BP 14: Neuronal and Sensory Systems

BP 14.3: Talk

Wednesday, March 25, 2009, 14:45–15:00, HÜL 186

Eye dominance induces pinwheel crystallization in models of visual cortical development — •Lars Reichl1, Siegrid Loewel2, and Fred Wolf11Max-Planck-Institute for Dynamics and Self-Organization, Goettingen — 2Institute of General Zoology and Animal Physiology, University Jena

The formation of orientation preference maps during the development of the visual cortex is sensitive to visual experience and impulse activity. In models for the activity dependent development of these maps orientation pinwheels initially form in large numbers but subsequently decay during continued refinement of the spatial pattern of cortical selectivities. One attractive hypothesis for the developmental stabilization of orientation pinwheels states that the geometric relationships between different maps, such as the tendency of iso-orientation domains to intersect ocular dominance borders at right angles can prevent extensive orientation map rearrangement and pinwheel decay. We present a analytically tractable model for the coupled development of orientation and ocular dominance maps in the visual cortex. Stationary solutions of this model and their dynamical stability are examined by weakly nonlinear analysis.

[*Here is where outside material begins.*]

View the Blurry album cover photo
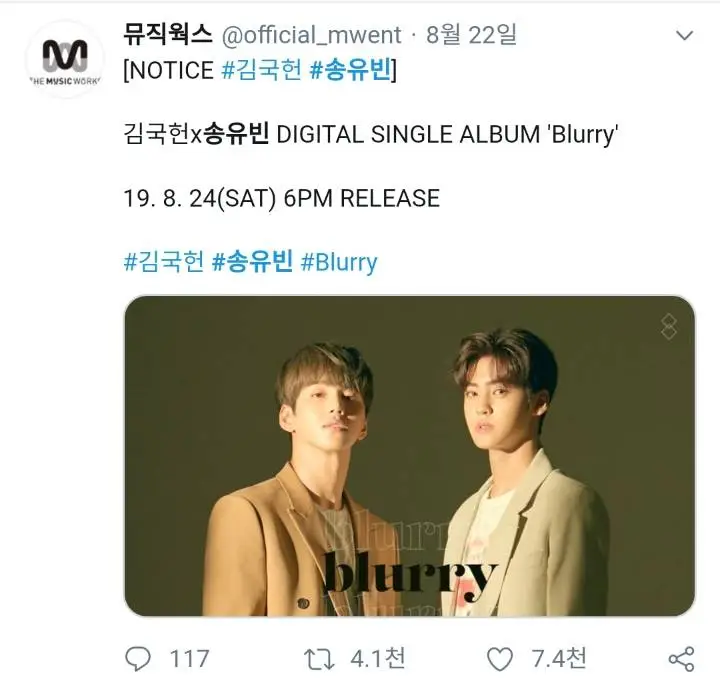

We find three different basic solutions, pinwheel free orientation stripes, and rhombic and hexagonal pinwheel crystals locked to a hexagonal pattern of ipsilateral eye domains. Using amplitude equations for these patterns, we calculate the complete stability diagram of the model. In addition, we study the kinetics of pinwheel annihilation or preservation using direct numerical simulations of the model.